A vida domina o pensamento e determina a vontade. Esta é uma verdade que nunca se deve perder de vista quando queremos compreender qualquer fenômeno político e social. Se nós desejamos estabelecer uma sincera e completa comunidade de pensamento e vontade entre os homens, nós devemos fundá-la sobre condições similares de vida, ou, sobre uma comunidade de interesses. E, como há, pelas suas respectivas condições de existência, um abismo entre o mundo burguês e o mundo dos trabalhadores, o primeiro sendo o mundo explorador, e o outro, o mundo dos vitimizados e explorados, eu concluo que se um homem nascido e criado no ambiente burguês deseja se tornar sincera e profundamente o amigo e irmão dos trabalhadores, ele deve renunciar a todas as condições de sua existência passada e suprimir todos os seus hábitos burgueses. Ele deve romper suas relações de sentimento com o mundo burguês, sua vaidade e ambição. Ele deve virar as costas a este mundo e tornar-se seu inimigo; proclamar-lhe guerra irreconciliável; e lançar-se de corpo e alma no mundo e na causa dos trabalhadores.

Se a sua paixão pela justiça é insuficiente para inspirá-lo a tal resolução e audácia, não deve enganar a si mesmo e não deve enganar os trabalhadores. Ele não pode nunca se tornar seu amigo e em qualquer crise deve provar ser seu inimigo. Seus pensamentos abstratos, seus sonhos de justiça o influenciarão facilmente nas horas de reflexão calma, quando nada se move no mundo dos explorados. Mas basta que o momento da luta venha, quando a paz armada dá lugar ao conflito irreconciliável, seus interesses o compelirão a servir no campo dos exploradores. Isto aconteceu com os nossos falsos amigos no passado, e acontecerá novamente a muitos bons republicanos e socialistas que não perderam seus vínculos com o mundo burguês.

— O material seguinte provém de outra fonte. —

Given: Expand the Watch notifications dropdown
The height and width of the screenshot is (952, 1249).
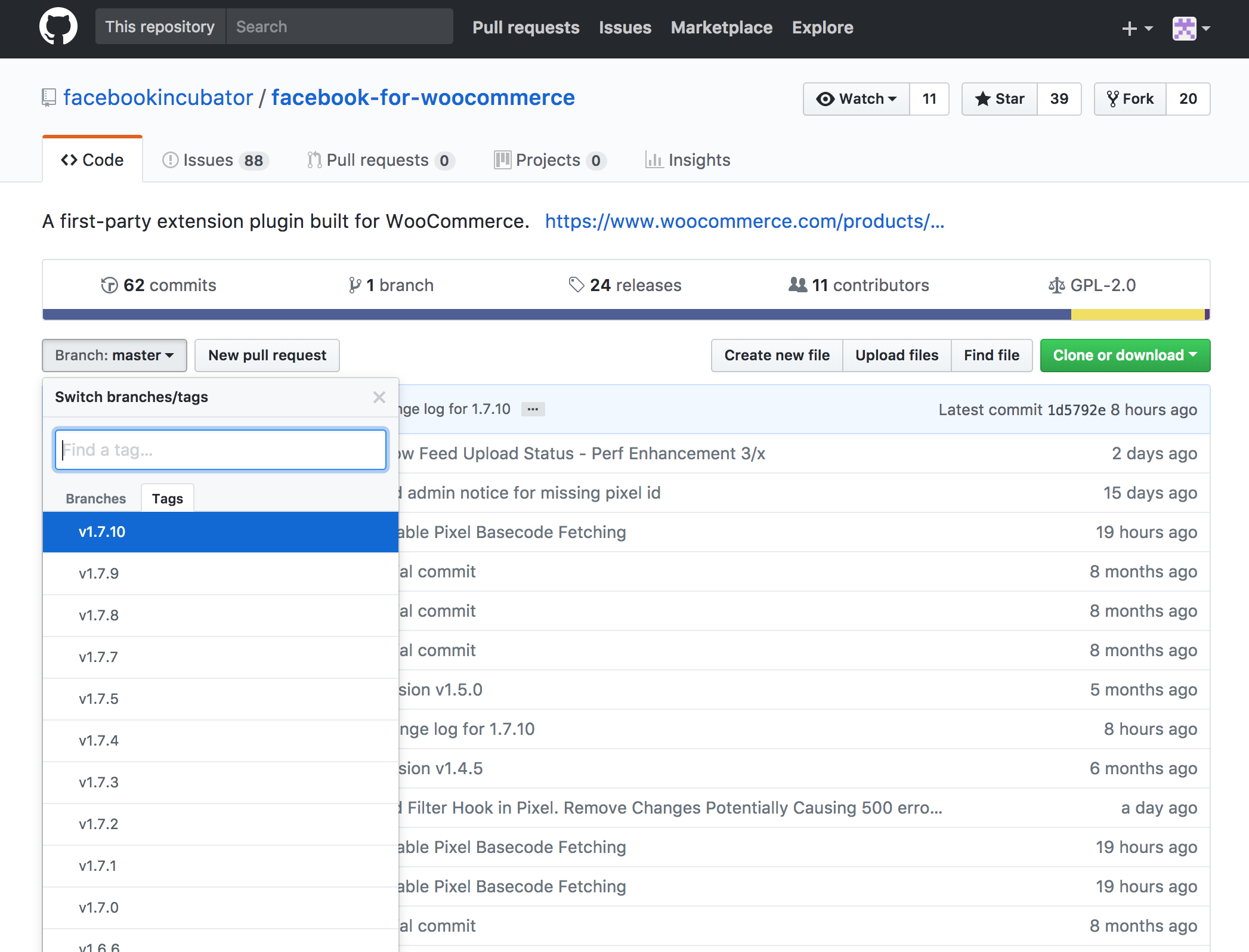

Ódios sociais são como ódios religiosos. Eles são intensos e profundos. Eles não são superficiais como os ódios políticos. Este fato explica a indulgência demonstrada pelos democratas burgueses com relação aos Bonapartistas. Ele explica também sua severidade excessiva contra os revolucionários socialistas. Eles (democratas burgueses) detestam os primeiros muito menos que os últimos devido a pressão dos interesses econômicos. Conseqüentemente eles se uniram com os Bonapartistas para formar uma reação comum contra as massas oprimidas.